The fact that this state of Eurocentrism does not prevail in the world of art is yet another indication that we have long since become inhabitants of a hybrid society without realizing it. Since time immemorial, musical cultures have been brought into correlation with the corresponding developments in the plastic arts and the social structures of the society that is the setting of the particular musical culture. Mozart would not have even understood the accusation that he had stolen themes or melodies from others. In his day, there was absolutely no basis for such moralistic insinuations. The mixture of different aesthetics goes far beyond music.

Music has always been connected with the word in the form of the song. The discussion of which part of a song’s content is transported by the music and which by the lyrics is an undertaking that is as protracted as it is senseless. It’s simply the song in and of itself. It is not only since the days of Kandinsky and Klee that music and the plastic arts have become interconnected; they have always been partners in the reception of art. It is simply impossible here to cite the countless examples of this, but mention can at least be made of Scriabin and his color-light piano or of the scientific studies that have looked into the extent to which light waves and sound waves correlate with each other. In the opera, the worlds of architecture, music, literature and the plastic arts ultimately blend together into an artform all its own. Ceremonial performances of music in Antiquity generally included the same partners.

So then, when Ars Electronica and the Brucknerhaus initiate a programmatic focus on “visualized music” within the context of both the Ars Electronica Festival and the Brucknerfest, than all we need do is refer to this mixing, overlapping and collaboration in the arts. The fact that technology, moreover, comes into play as an instrument is completely beside the point. Today, the computer plays the same role as conventional instruments, though perhaps with other more highly advanced expressive possibilities.

In his graphic notation, Roman Haubenstock-Ramati showed a clear state of development of visualized music.

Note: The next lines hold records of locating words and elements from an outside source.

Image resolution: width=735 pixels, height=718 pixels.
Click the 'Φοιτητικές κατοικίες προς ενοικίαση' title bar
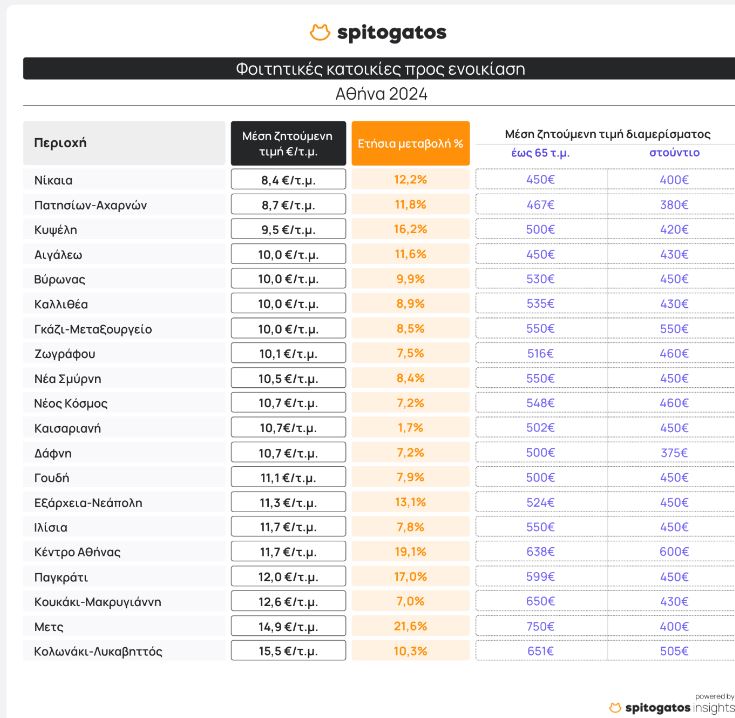pos(380,69)
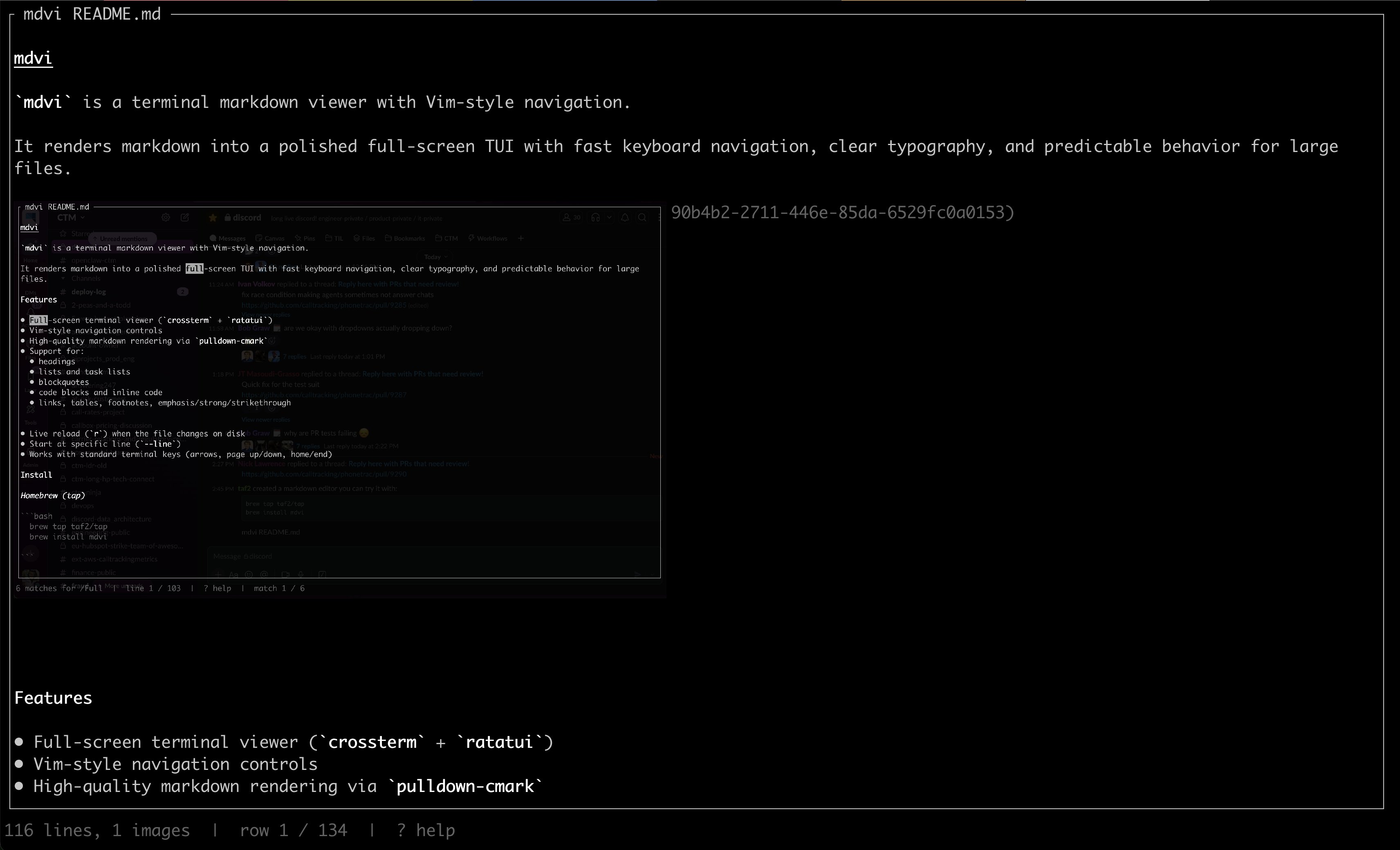Viewport: 1400px width, 850px height.
Task: Click the settings gear icon beside CTM
Action: pos(165,217)
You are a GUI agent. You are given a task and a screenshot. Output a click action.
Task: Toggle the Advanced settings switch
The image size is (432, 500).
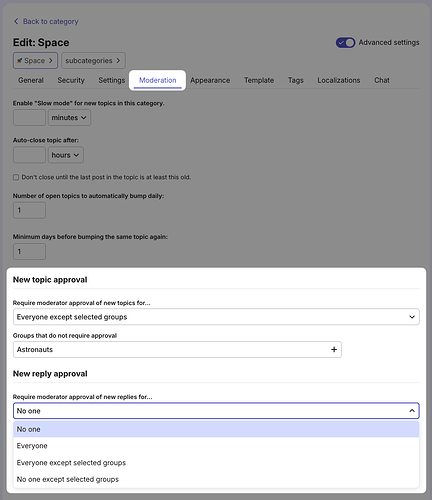pos(345,43)
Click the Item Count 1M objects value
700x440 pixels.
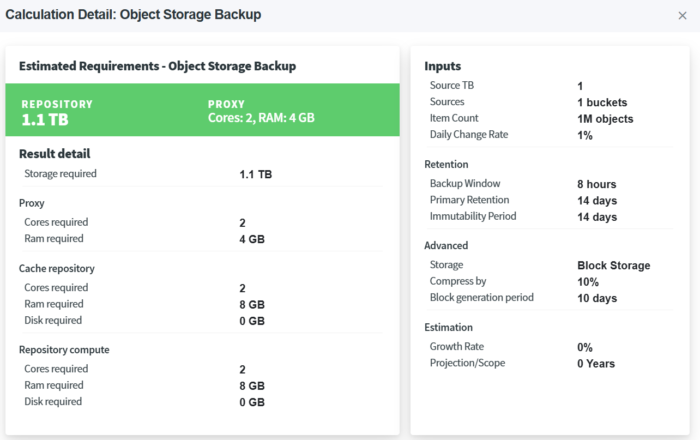pos(605,119)
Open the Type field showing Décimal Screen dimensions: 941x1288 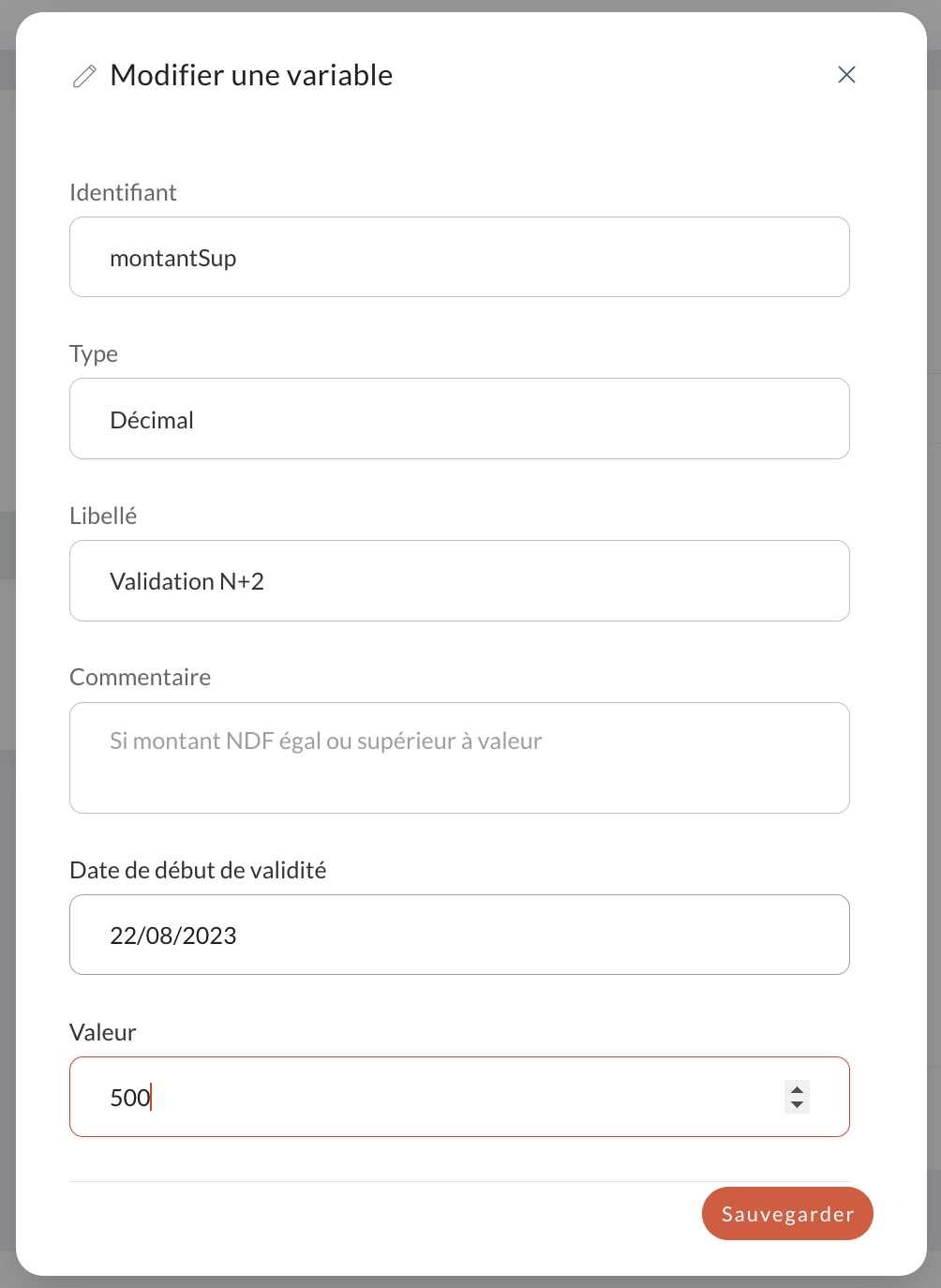coord(459,419)
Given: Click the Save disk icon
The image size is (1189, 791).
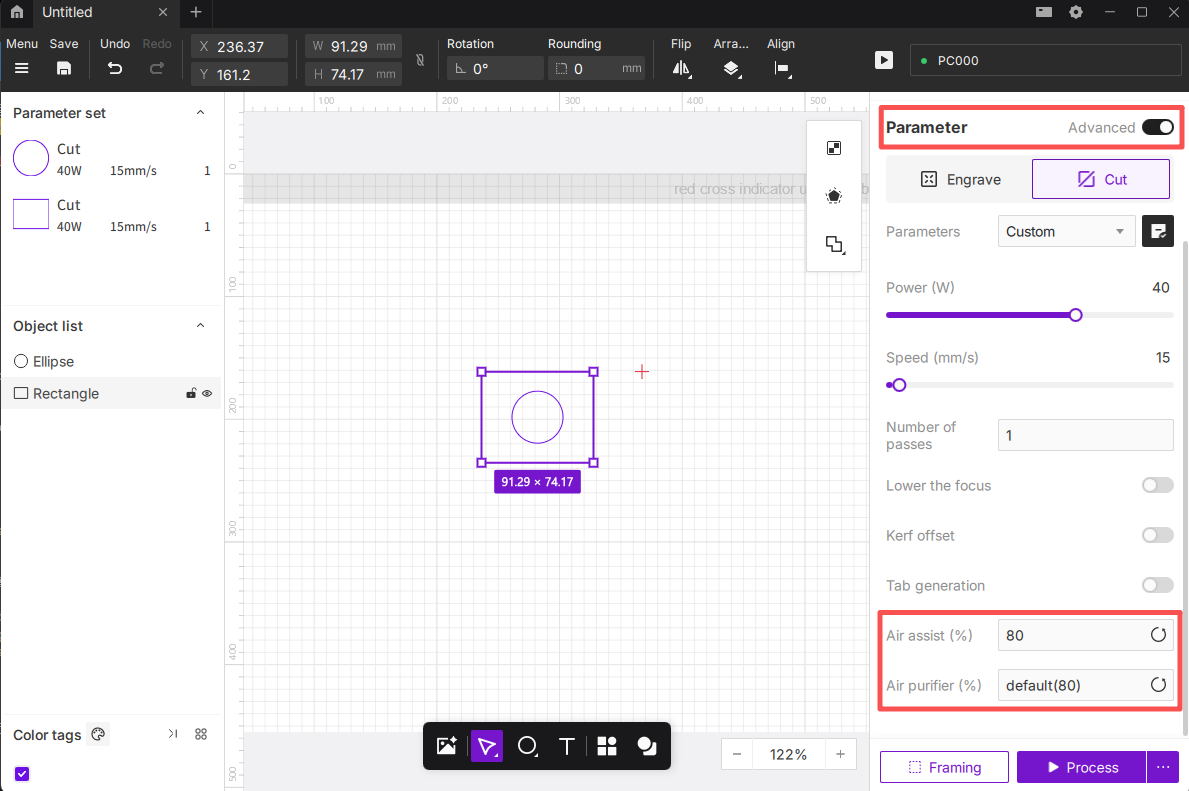Looking at the screenshot, I should tap(64, 68).
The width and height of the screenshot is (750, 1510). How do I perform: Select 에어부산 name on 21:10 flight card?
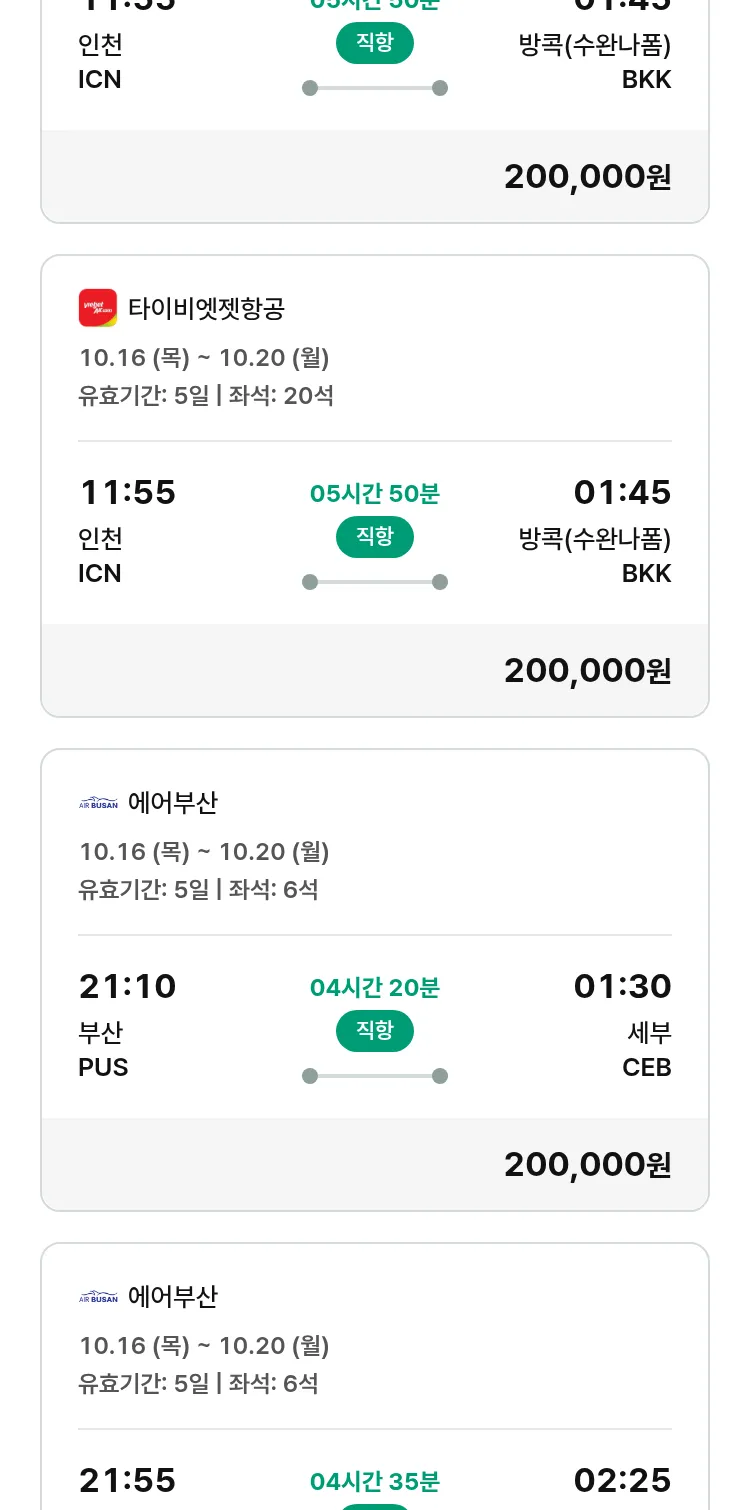(x=173, y=802)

His graphics are scores in a musical sense to the same extent that they are graphics in the sense of the plastic arts. Everyone is entitled to his/her own personal approach to or take on these scores. The pioneering project of the 2004 Brucknerfest—a collaboration of artist Johannes Deutsch and the Ars Electronica Futurelab to bring Richard Wagner’s opera Rheingold into a new dimension-likewise proceeds in the direction of visualized music. Indeed, the sense of this development is not to be a superior director atop that famed hill in Bayreuth; rather, independent of Richard Wagner, the point here is the creation of a new dimension of the stage and of the visual mise en scène.

Ultimately, one could say that pure music is actually encountered only on the radio, whereby the listener, as a result of personal associations to the particular piece of music, can create a virtual image to accompany it. Everything else is, in the final analysis, visualized music. This is the bread and butter of MTV and other media outlets, but, from this perspective, even a large-scale orchestra concert in the Brucknerhaus is a video clip with the musicians and, above all, the conductor, as the leading actors.
The idea behind this programmatic focus of the Ars Electronica Festival and the Brucknerhaus—one that will be developed further in the coming years—is to come up with a new possibility of implementing and realizing visual imagery and music. In this sector, tradition indeed constitutes instructions but never the ultimate aim.